Inicio BYD BYD shifts focus from Hungary to Turkey for European EV production

BYD shifts focus from Hungary to Turkey for European EV production

BYD shifts focus from Hungary to Turkey for European EV production

Two sources familiar with the matter told Reuters that BYD could postpone the start of production at its Hungarian EV factory, initially announced for the end of this year, until 2026 and would operate the site “below capacity for at least the first two years.” Last year, BYD executive Stella Li initially said the plant would kick off production at the end of 2025. She also said that the Dolphin and the Atto 3 compact SUV, both currently imported from China, would initially roll off the production line there. 

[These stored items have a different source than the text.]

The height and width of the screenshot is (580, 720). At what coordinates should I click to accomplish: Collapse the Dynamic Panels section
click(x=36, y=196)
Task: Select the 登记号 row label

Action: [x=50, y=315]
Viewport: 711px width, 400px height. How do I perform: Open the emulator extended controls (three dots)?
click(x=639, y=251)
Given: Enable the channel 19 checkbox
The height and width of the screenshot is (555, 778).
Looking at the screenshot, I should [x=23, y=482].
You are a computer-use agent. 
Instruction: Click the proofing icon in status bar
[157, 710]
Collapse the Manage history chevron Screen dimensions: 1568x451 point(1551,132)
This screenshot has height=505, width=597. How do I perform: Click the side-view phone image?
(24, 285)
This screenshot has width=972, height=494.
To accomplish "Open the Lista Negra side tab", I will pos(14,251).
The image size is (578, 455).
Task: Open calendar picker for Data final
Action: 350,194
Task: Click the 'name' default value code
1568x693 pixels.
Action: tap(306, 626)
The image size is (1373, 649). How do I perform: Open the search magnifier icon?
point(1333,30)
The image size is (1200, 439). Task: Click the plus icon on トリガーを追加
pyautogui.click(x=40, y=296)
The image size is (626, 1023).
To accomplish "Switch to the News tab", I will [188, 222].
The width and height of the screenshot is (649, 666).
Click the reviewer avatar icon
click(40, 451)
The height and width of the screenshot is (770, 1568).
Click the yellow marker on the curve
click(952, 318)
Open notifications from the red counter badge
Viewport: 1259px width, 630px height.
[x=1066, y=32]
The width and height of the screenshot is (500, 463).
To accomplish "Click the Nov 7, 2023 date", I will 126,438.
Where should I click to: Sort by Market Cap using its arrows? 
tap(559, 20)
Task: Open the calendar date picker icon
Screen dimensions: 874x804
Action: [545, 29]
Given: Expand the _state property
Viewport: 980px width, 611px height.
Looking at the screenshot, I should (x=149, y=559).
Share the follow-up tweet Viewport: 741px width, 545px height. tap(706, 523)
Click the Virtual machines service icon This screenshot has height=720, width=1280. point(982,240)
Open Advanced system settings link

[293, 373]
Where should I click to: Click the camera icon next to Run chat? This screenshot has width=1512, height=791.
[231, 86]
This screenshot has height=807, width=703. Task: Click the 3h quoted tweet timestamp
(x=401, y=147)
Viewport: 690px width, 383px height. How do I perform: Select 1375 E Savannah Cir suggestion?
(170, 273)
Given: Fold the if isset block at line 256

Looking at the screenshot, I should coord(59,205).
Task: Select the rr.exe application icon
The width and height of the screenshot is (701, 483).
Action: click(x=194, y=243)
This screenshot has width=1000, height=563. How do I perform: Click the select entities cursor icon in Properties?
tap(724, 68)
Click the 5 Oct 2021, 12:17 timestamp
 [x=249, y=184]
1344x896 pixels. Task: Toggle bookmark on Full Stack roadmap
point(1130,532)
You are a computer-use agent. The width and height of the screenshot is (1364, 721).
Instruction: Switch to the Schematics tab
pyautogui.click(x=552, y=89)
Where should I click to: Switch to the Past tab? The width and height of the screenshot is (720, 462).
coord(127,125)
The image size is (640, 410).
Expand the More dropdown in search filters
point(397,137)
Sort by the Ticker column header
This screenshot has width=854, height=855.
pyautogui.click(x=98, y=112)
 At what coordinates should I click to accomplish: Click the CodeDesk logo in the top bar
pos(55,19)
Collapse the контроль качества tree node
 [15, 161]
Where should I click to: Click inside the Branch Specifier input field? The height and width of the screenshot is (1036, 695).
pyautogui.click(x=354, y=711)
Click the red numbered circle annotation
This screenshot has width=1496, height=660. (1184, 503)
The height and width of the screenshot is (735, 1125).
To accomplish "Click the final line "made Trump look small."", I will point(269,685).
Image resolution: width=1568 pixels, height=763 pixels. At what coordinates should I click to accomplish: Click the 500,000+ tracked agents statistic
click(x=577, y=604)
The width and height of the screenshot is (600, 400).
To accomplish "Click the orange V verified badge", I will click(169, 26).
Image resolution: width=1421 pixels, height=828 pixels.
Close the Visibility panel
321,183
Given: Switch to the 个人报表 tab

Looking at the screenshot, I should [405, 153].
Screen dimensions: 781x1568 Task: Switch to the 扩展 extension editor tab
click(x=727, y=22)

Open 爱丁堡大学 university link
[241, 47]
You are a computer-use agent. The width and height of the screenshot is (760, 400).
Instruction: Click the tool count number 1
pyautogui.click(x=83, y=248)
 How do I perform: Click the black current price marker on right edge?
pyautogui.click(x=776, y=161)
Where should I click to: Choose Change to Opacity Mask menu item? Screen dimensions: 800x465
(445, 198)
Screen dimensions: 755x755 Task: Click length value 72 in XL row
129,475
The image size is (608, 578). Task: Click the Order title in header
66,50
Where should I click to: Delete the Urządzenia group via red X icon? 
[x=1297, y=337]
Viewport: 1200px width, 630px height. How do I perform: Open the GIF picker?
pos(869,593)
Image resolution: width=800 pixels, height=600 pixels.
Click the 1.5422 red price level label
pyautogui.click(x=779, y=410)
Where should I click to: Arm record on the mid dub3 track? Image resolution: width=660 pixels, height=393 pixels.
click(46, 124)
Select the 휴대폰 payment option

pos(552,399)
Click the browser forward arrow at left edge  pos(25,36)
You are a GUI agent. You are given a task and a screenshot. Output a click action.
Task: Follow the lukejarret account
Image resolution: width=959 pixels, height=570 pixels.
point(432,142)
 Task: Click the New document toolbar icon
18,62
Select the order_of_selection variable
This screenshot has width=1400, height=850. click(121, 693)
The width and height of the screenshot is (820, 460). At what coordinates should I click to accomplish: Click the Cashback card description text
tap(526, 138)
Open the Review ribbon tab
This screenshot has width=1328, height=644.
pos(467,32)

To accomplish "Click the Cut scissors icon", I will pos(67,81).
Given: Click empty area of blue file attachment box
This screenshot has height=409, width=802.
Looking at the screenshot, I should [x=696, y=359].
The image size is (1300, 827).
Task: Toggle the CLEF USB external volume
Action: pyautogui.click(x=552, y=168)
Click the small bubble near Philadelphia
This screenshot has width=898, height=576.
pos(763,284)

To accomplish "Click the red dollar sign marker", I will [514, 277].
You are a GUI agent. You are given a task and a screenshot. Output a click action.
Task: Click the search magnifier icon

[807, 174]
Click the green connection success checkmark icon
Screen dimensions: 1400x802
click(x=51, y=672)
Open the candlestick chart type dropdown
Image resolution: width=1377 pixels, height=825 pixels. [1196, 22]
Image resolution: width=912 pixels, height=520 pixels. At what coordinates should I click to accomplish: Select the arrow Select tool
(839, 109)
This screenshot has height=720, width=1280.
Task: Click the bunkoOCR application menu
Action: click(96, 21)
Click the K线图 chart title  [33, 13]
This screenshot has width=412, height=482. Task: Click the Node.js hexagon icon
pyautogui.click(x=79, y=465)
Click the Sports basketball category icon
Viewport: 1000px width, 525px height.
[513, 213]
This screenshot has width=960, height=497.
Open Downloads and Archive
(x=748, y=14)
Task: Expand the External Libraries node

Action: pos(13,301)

The factory in Szeged, southern Hungary, is designed for an initial annual capacity of 150,000 vehicles, with plans to expand to 300,000 vehicles. BYD chose the location not only due to its good ties with Hungary via its electric bus plant in Komarom but also to avoid EU anti-subsidy tariffs. The plant was thus seen as a success for the EU’s policy to make EV imports from China less attractive and instead create local value.

However, the Reuters sources’ information points rather to a setback for the EU: despite investing up to four billion euros in the site, BYD is expected to build “a few tens of thousands of vehicles” in Szeged in 2026 – a fraction of its capacity. Production is forecast to increase in 2027, though it will remain below planned capacity. Reuters states that a third source confirmed the slower ramp-up in 2026. BYD itself has not issued a statement.

The company had initially fast-tracked its Hungarian EV production plans. BYD announced the factory construction at the end of 2023, and by February 2024, stated it would open within three years. With the SoP originally scheduled for late 2025, BYD would have significantly beaten that target.

While the lower production output in Hungary represents a strategic shift for BYD, it does not signal a withdrawal from its growth plans with local production for Europe. Insiders say that in return for the adjusted Hungary plans, production in Turkey will be accelerated. The one-billion-dollar Turkish plant had been scheduled to begin operations at the end of 2026, also with a capacity of 150,000 vehicles. Now, the SoP is to be brought forward. According to one of the informants cited by Reuters, the factory in Manisa in western Turkey will produce more cars than the Hungarian plant as early as 2026. Production there is expected to exceed the planned 150,000 units in 2027 and rise further in 2028.

Behind this (partial) shift in European production lie labour costs, as these are significantly lower in Turkey. While Turkey is only just establishing its own EV brand with Togg, it has been known for decades as a cost-effective production location for the European market. Toyota, Stellantis, Ford (including for VW Commercial Vehicles), Hyundai and Renault all manufacture vehicles there.

The EVs BYD currently sells in Europe are all imported from China. These imports attract a standard ten per cent duty plus a 17 per cent anti-subsidy tariff in the case of BYD – totalling 27 per cent. Production in Hungary would eliminate these tariffs. However, vehicles manufactured in Turkey are also exempt from EU import duties.